It's better to be safe than sorry, as the saying goes. I've never been burned personally. I'm also pretty sure that anyone working for a large software company is warned about using third party code or snippets found on expertsexchange or stackoverflow or random blogs.

Normally people are well intentioned, but sometimes you stumble upon repos with very strange licenses (for example, a javascript repo that has operating system restrictions https://github.com/stephen-hardy/xlsx.js/issues/8 ).

It's usually not of a concern for most people working on small projects (after all, another party has to notice and then decide to take action), but if you are trying to enter an industry with a highly litigious incumbent then you should make sure your ducks are in a row first.

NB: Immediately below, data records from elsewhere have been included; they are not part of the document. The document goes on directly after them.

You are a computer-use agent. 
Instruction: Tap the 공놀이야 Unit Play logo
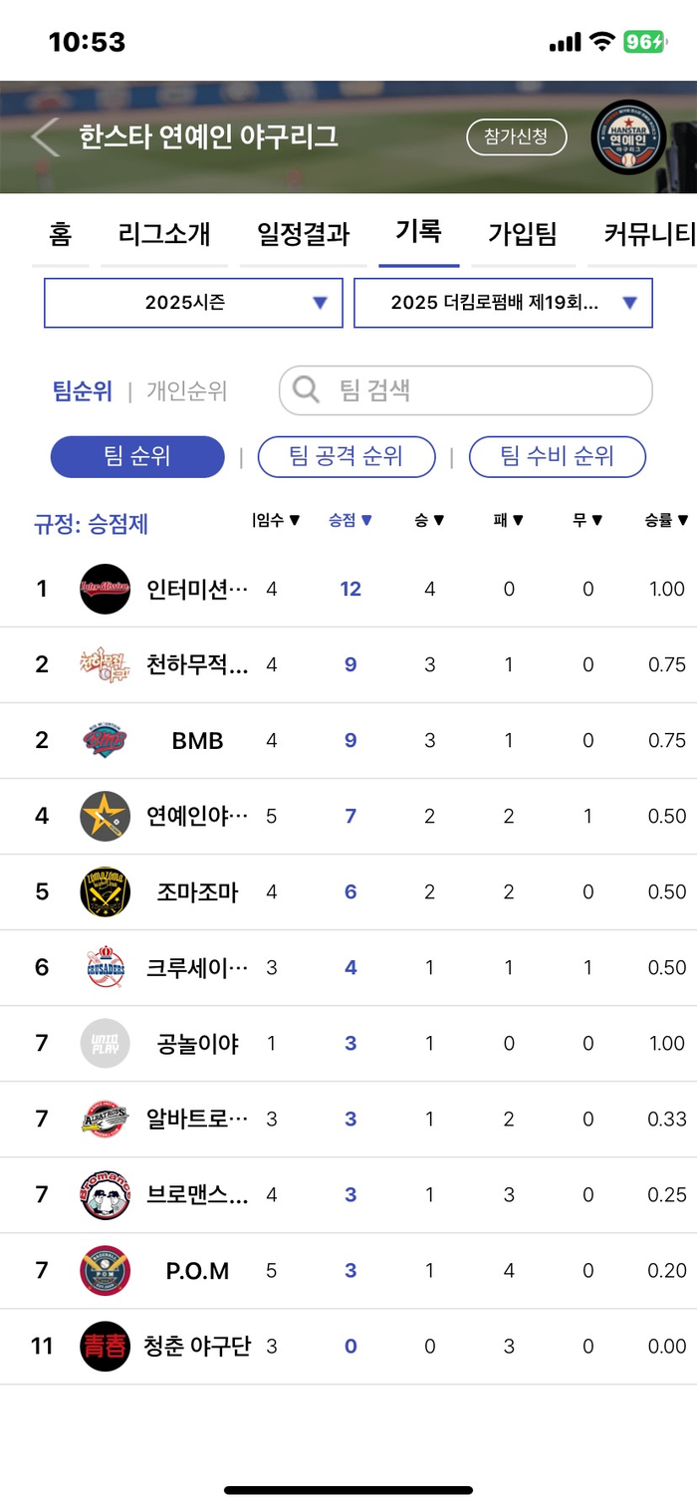105,1044
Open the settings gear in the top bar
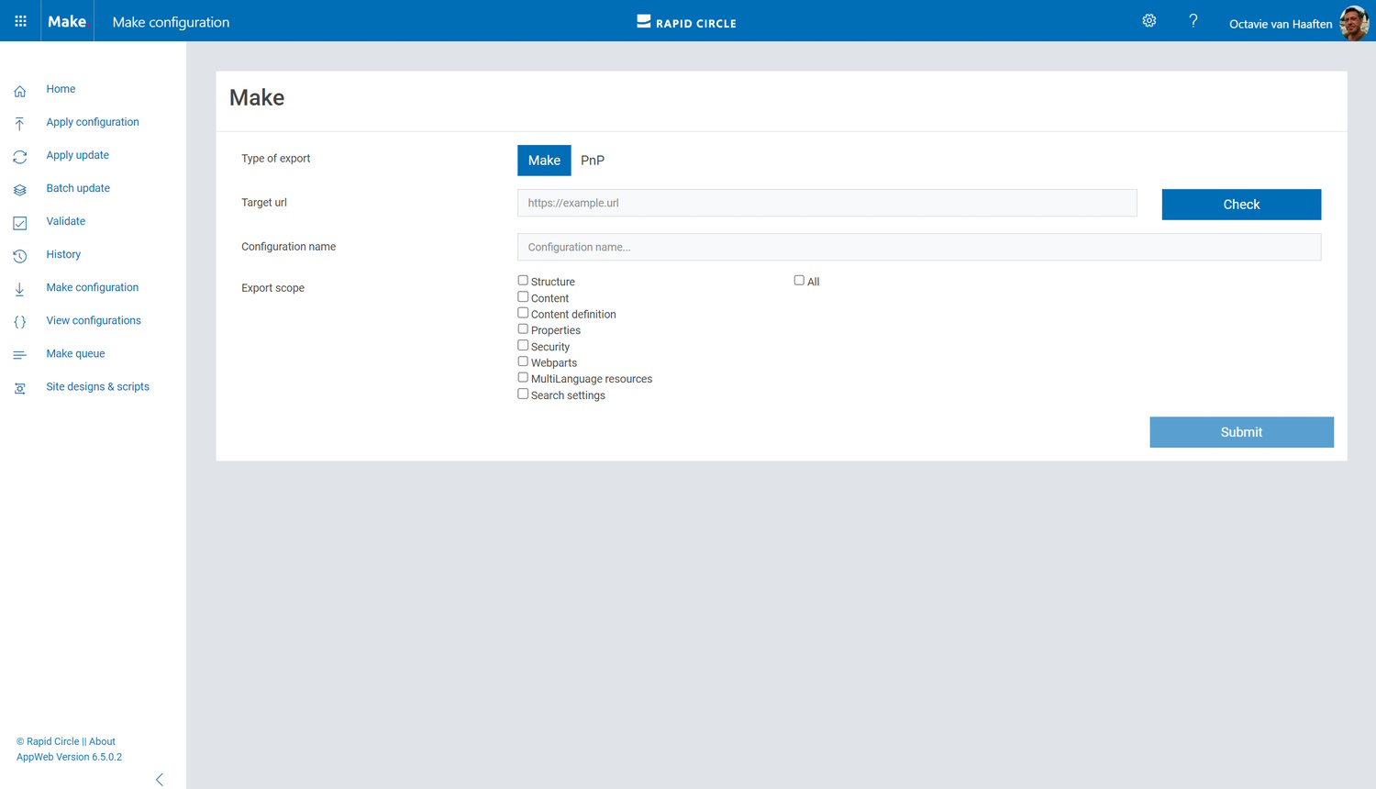 point(1149,20)
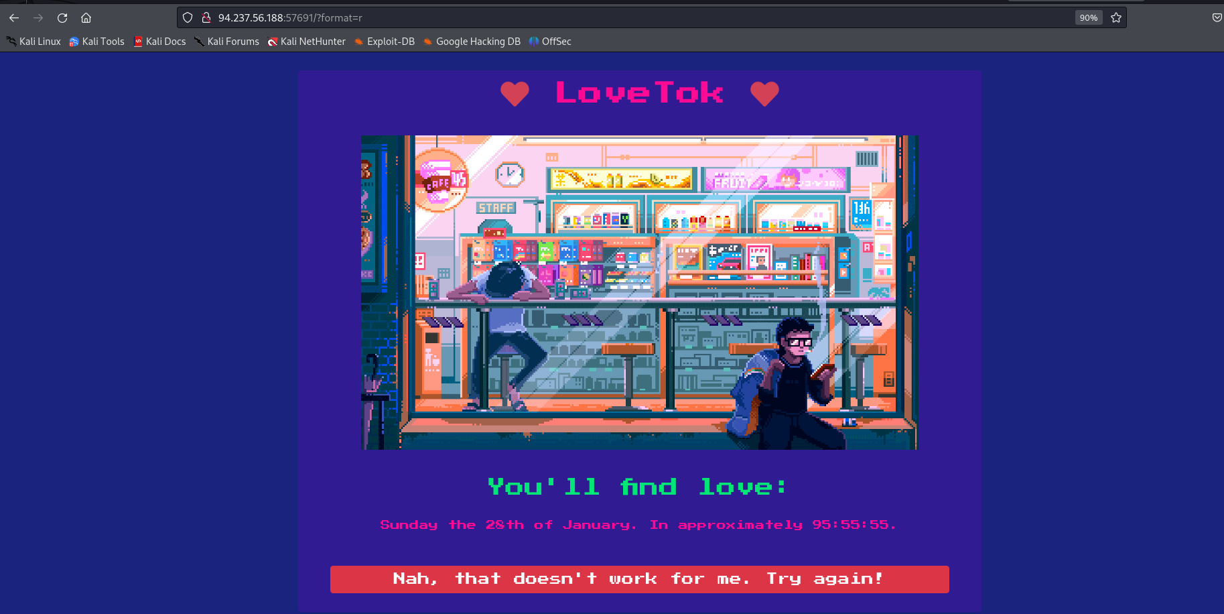The width and height of the screenshot is (1224, 614).
Task: Reload the current page
Action: click(62, 18)
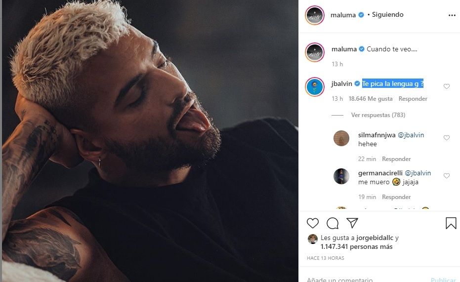The image size is (460, 282).
Task: Open jbalvin's profile avatar
Action: click(x=315, y=86)
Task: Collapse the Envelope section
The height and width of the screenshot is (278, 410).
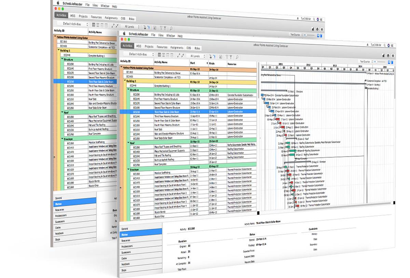Action: click(129, 169)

That all makes perfect sense. I think I misread your original comment somewhat - I read it as "licenses are the #1 thing I consider when evaluating projects", rather than "of the projects I decide not to use after evaluating, licenses are the #1 reason for that decision", which isn't the same thing at all.
When my company was getting aquired we sent them the license details of some 50 projects as part of the DD, the lawyers emailed back and said to only include licenses to things we that were either not open source or that were substantial to the tech stack. SciPy, NumPy, Python, and GNU/Linux was all that was sent.
> I'm curious - have you been burned by issues with licenses in the past?

If you count "not being allowed to use $LIBRARY because your company's lawyers won't let you use improperly code", then this is incredibly common.

The alternative scenario - using code released under an ambiguous license and then later getting sued for it - is much less common with large companies simply because good legal teams won't let that happen (see the above scenario).

I'm sure there have been examples of it, though - I know I've heard of those stories myself, even; I just can't think of them at the moment.